ATLANTA — As a fierce thunderstorm that came out of nowhere closed in, hot-air-balloon pilot Ed Ristaino spotted an open field 4,000 feet below and calmly and tersely warned the five skydivers aboard the craft, “You need to get out now.” He may have saved their lives, but he lost his own.
With lightning spidering across the sky and the wind rocking their parachutes, the skydivers floated safely while the balloon was sucked up into the clouds, then sent crashing to earth. Ristaino’s body wasn’t found until Monday, nearly three days later.
“If we would have left a minute later, we would have been sucked into the storm,” said skydiver Dan Eaton.
The group had taken off Friday evening in blue skies from a festival in Fitzgerald, Ga., south of Atlanta.
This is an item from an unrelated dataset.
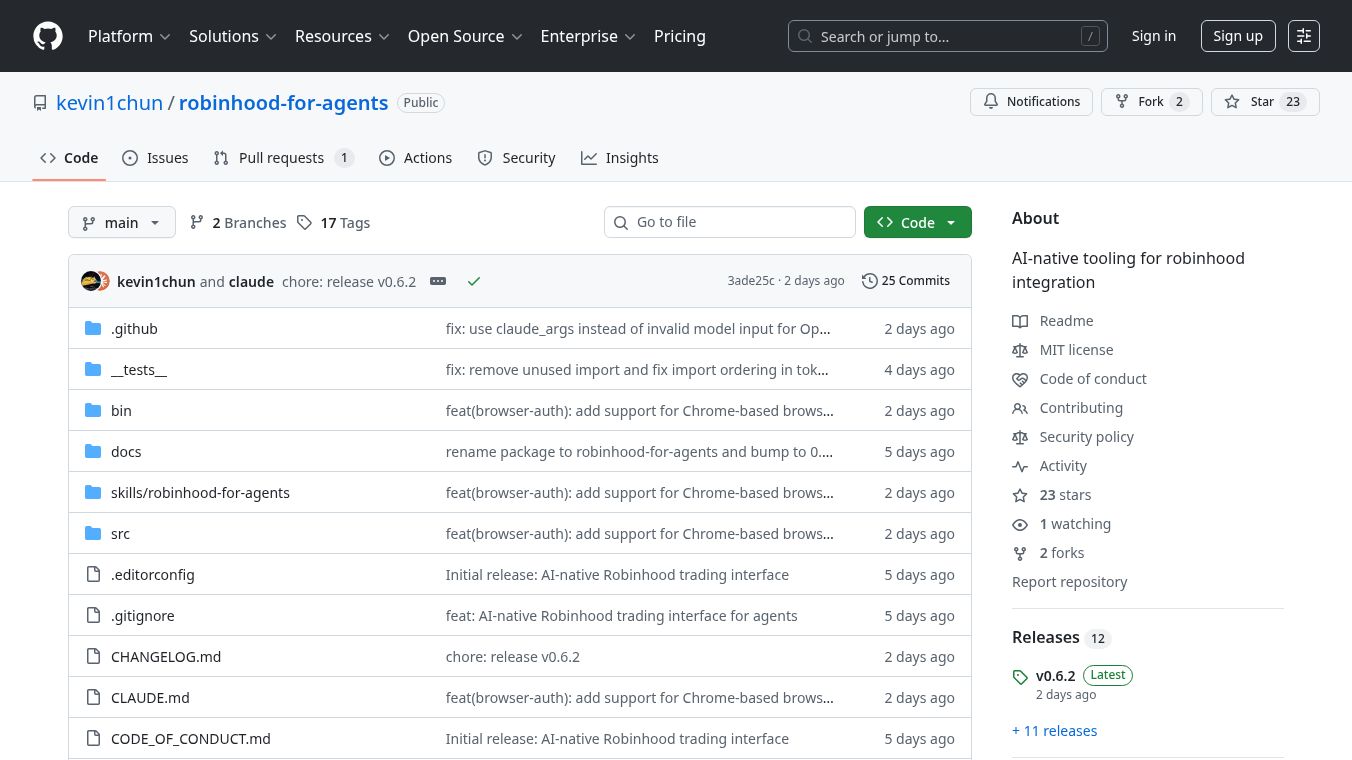Expand the green Code dropdown button

pyautogui.click(x=917, y=222)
From the air, they could see only a haze that soon turned menacing.
“It started off as just a red dot on the radar, and then it mushroomed very quickly into a big storm,” Ben Hill County Sheriff Bobby McLemore said.
Ristaino, 63, spotted a 15-acre clearing, then calmly told the skydivers to get out.
An updraft took Ristaino into the clouds, 17,000 or 18,000 feet up, he told his ground crew via walkie-talkie. Then the storm apparently collapsed the balloon. In his last transmission, he said he was at 2,000 feet and saw trees beneath him, the sheriff said.
Ristaino’s body was found in his twisted craft about 8 miles from where the skydivers landed.